● **TASK DIRECTIONS**: Pictures aside, repeat every record below exactly.
** Opening EXERCISE DATA block **
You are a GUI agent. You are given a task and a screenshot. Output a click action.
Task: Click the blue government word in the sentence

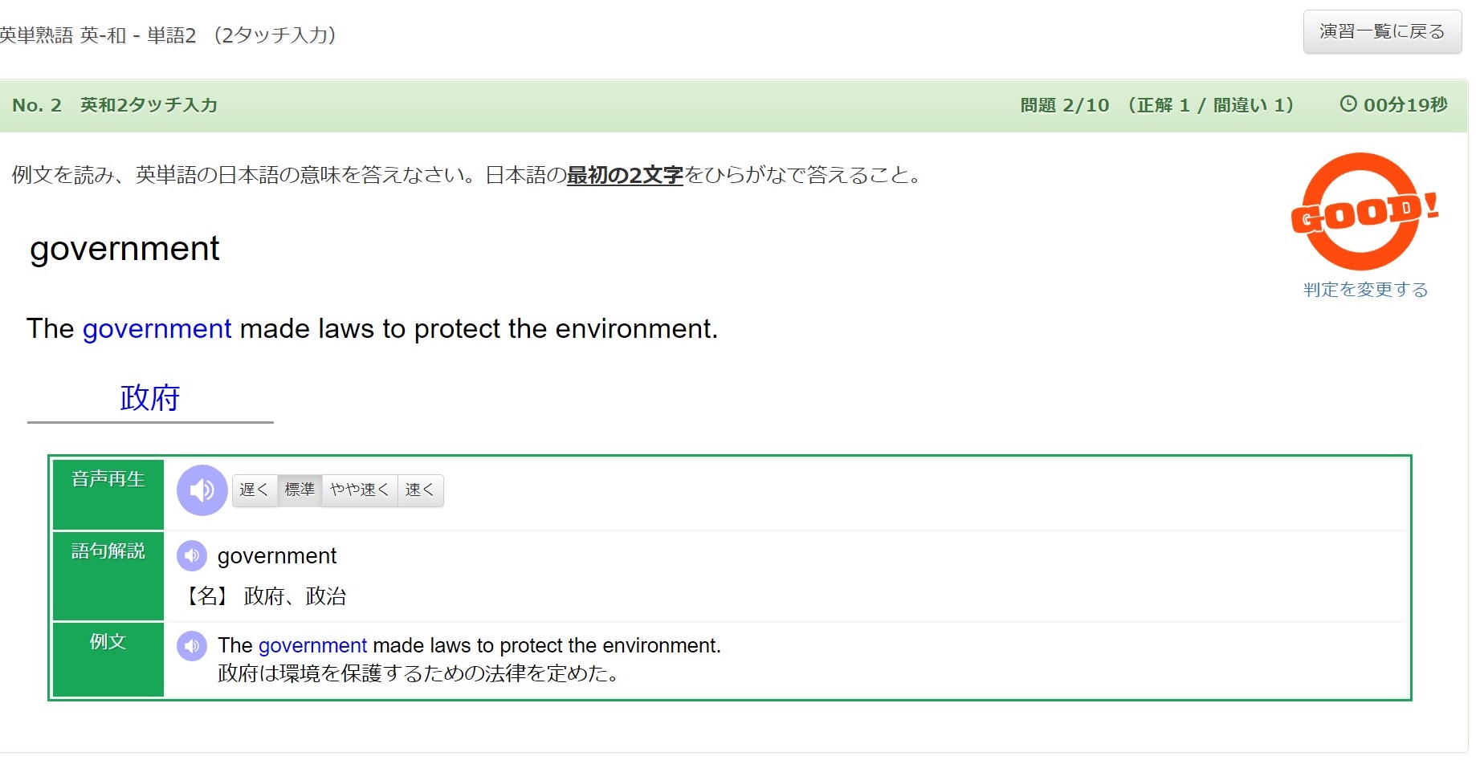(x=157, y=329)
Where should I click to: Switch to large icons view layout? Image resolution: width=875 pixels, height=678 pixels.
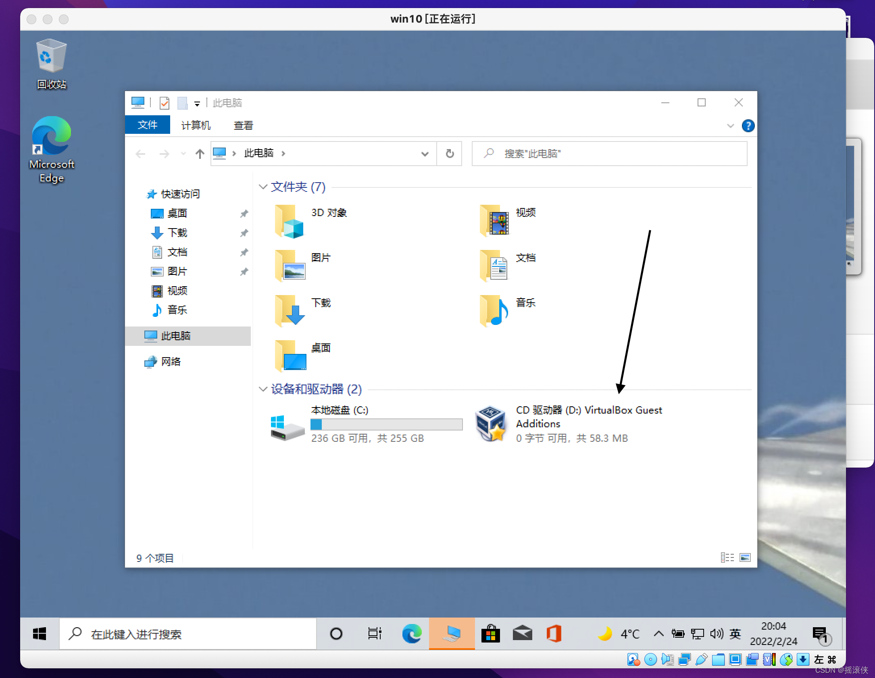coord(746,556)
** Closing EXERCISE DATA block **
● **EXERCISE RESPONSE**:
You are a GUI agent. You are given a task and a screenshot. Output a click action.
Task: Click the blue government word in the sentence

(x=157, y=329)
Where should I click to: Switch to large icons view layout? Image resolution: width=875 pixels, height=678 pixels.
coord(746,556)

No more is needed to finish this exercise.